Full-Fat Dairy Products
Full-fat dairy products are all rich and creamy, but they're also packed with saturated fat, which can raise your bad cholesterol and contribute to high blood pressure. You don’t have to ditch dairy altogether - just choose low-fat or fat-free versions instead.
Alcoholic Beverages
A glass of wine here and there might not hurt (unless you’re pregnant), but drinking too much alcohol can seriously mess with your blood pressure. It can also interfere with medications you're taking. The general rule? Keep it moderate - no more than one drink a day for women and two for men.
Sugary Desserts
All that added sugar in a sweet treat can raise your blood pressure over time, especially when eaten regularly. High sugar intake is linked to weight gain and insulin resistance, both of which aren’t great for heart health, or mental health come to that.
Sodas
Soda is basically liquid sugar, and drinking too much of it can wreak havoc on your blood pressure and overall health. Even diet sodas aren’t much better – they’re full of bad stuff, too. If you need something fizzy, try sparkling water with a splash of citrus instead of a Pepsi.
Cheese
Cheese is tasty, no doubt - but it’s also often loaded with sodium and saturated fat, a double whammy for blood pressure. Even a small serving can be bad for you, especially processed varieties like American cheese. Which, many cheese fans will tell you, is barely cheese at all.
Butter
In the same family as cheese is butter. Butter adds flavor to just about everything, but it’s also high in saturated fat, which will increase your blood pressure over time. If you're looking for a healthier option, try olive oil, avocado, or a soft plant-based spread instead.
Coffee
This is another drink you should only do in moderation. Too much caffeine can cause temporary spikes in blood pressure, especially in people sensitive to it. If you find yourself jittery or notice a rise in your blood pressure after coffee, consider switching to a different beverage.
Sugary Cereals
Those brightly colored cereals sometimes pretend to be healthy, but they're loaded with sugars that can spike your blood pressure over time. Some even pack more sugar per serving than a dessert. Switch to oatmeal or low-sugar options and sweeten it naturally with fruit instead.
Red Meat
Beef, lamb, and pork can be fine in small amounts, but too much red meat - especially fatty cuts - can raise your blood pressure due to high levels of saturated fat and cholesterol.

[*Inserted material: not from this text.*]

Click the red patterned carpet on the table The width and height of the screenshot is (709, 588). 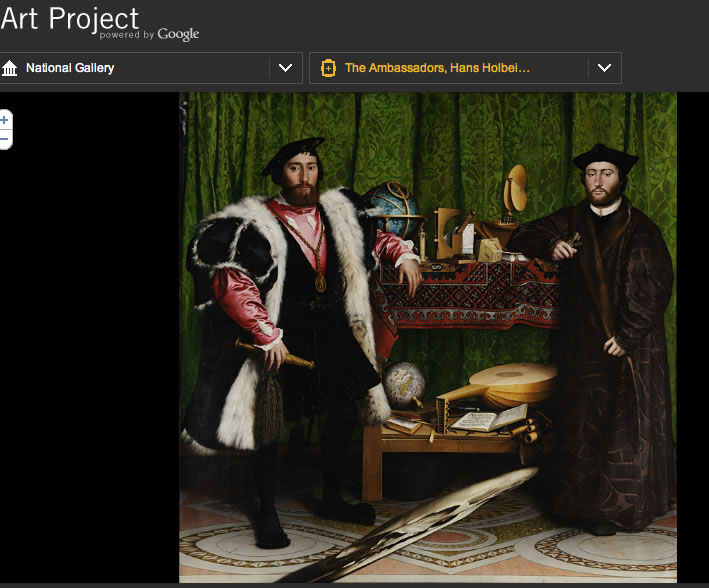coord(470,290)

Try swapping in plant-based proteins or lean poultry a few times a week.
Chips and Pretzels
Salty snacks like chips and pretzels may satisfy a craving, but they’re terrible for your blood pressure. They’re packed with sodium and offer little to no nutritional value. Plus, it's way too easy to eat more than one serving. If you want to avoid obesity, don’t buy them.
Fried Foods
This is one you can easily live without altogether, because fried foods are often dripping with unhealthy oils and loaded with sodium. All that grease can stiffen arteries and push your blood pressure up, and a lot of the time it doesn’t even taste very nice once you’re a few bites in.
White Bread
White bread might seem harmless – and everyone seems to eat it - but it’s made from refined flour that’s been stripped of fiber and nutrients. It digests quickly, spiking blood sugar, and high blood sugar is linked to higher blood pressure. Plus, many packaged loaves contain added sodium. Swap it for whole grain or sprouted bread.
Candies
Bad news for Halloween lovers who demand candies while treat-or-treating. All that sugar adds up - and high sugar intake means higher blood pressure and heart issues. And don’t be fooled by the advertising. Hard candies, gummies, and even “fat-free” options are usually sugar bombs in disguise.
Energy Drinks
Energy drinks are loaded with caffeine, sugar, and stimulants - all of which can raise your blood pressure in a hurry. Some even have more caffeine than a strong cup of coffee. All in all, it’s recommended you cut these out altogether – many people have had bad experiences with them.